Cette page a été validée par deux contributeurs.

rien ne vous est plus facile que de plier votre aumône dans un papier, et de mettre sur l’adresse : À mademoiselle Bertin, rue de l’Éperon. J’ai changé de nom depuis que je travaille dans les magasins, car le mien est celui de ma mère. En sortant de chez vous, donnez cela à un commissionnaire. J’attendrai mercredi et jeudi, et je prierai avec ferveur pour que Dieu vous rende humain.

Il me vient à l’idée que vous ne croyez pas à tant de misère ; mais si vous me voyiez, vous seriez convaincu.

« Rougette. »

Si Eugène avait d’abord été touché en lisant ces lignes, son étonnement redoubla, on le pense bien, lorsqu’il vit la signature. Ainsi c’était cette même fille qui avait follement dépensé son argent en parties de plaisir, et imaginé ce souper ridicule raconté par mademoiselle Pinson, c’était elle que le malheur réduisait à cette souffrance et à une semblable prière. Tant d’imprévoyance et de folie semblait à Eugène un rêve incroyable. Mais point de doute, la signature était là ; et mademoiselle Pinson, dans le courant de la soirée, avait également prononcé le nom de guerre de son amie Rougette, devenue mademoiselle Bertin. Comment se trouvait-elle tout à coup abandonnée, sans secours, sans pain, presque sans asile ? Que faisaient ses amies de la veille, pendant qu’elle expirait peut-être dans quelque grenier de cette maison ? Et qu’était-ce que cette maison même où l’on pouvait mourir ainsi ?
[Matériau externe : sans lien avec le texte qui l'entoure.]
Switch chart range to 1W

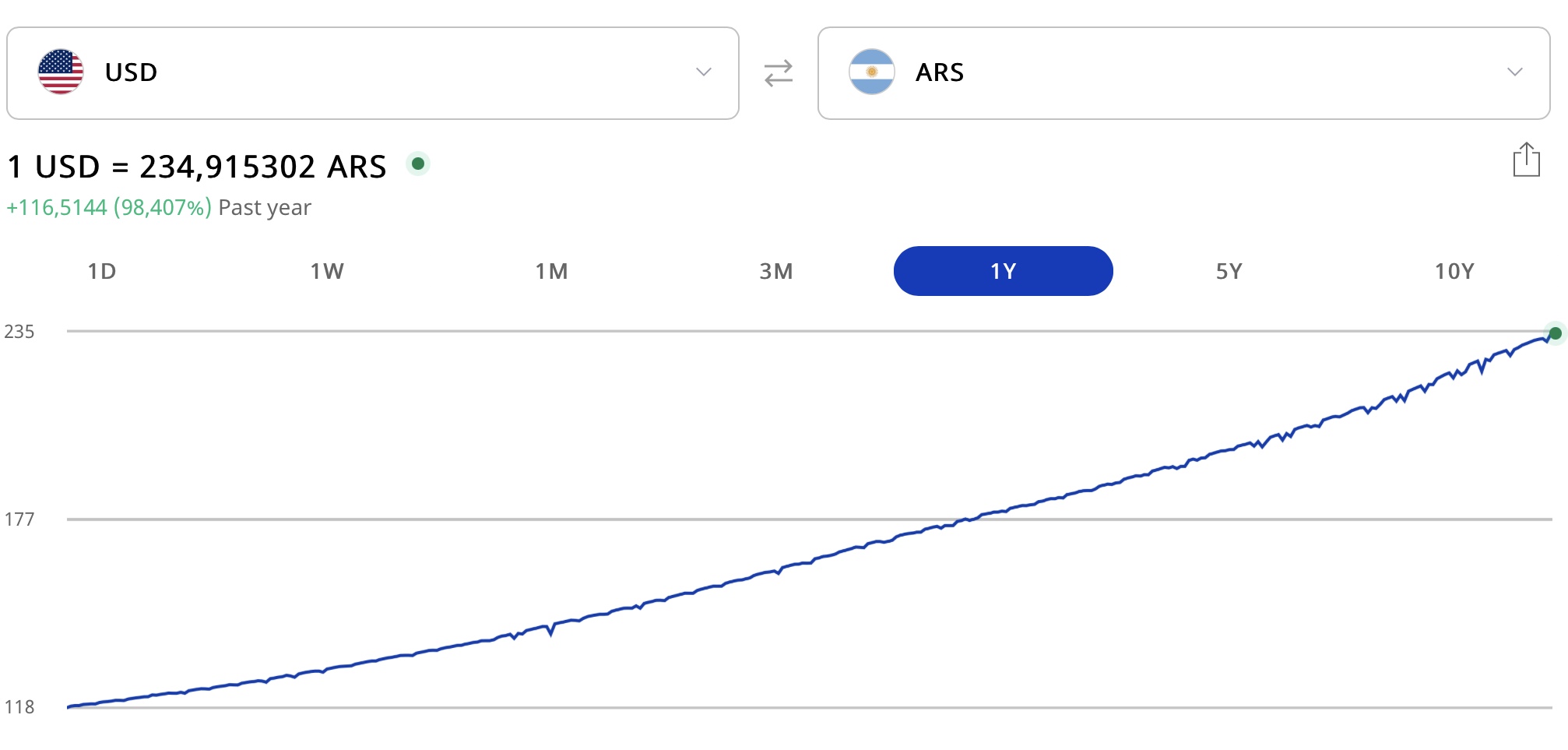point(327,271)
Ce n’était pas le moment de faire des conjectures ; le plus pressé était de venir au secours de la faim. Eugène commença par entrer dans la boutique d’un restaurateur qui venait de s’ouvrir, et par acheter ce qu’il put y trouver. Cela fait, il s’achemina, suivi du garçon, vers le logis de Rougette ; mais il éprouvait de l’embarras à se présenter brusquement ainsi ; l’air de fierté qu’il avait trouvé à cette pauvre fille lui faisait craindre, sinon un refus, du moins un mouvement de vanité blessée ; comment lui avouer qu’il avait lu sa lettre ? Lorsqu’il fut arrivé devant la porte :

« Connaissez-vous, dit-il au garçon, une jeune personne qui demeure dans cette maison, et qui s’appelle mademoiselle Bertin ?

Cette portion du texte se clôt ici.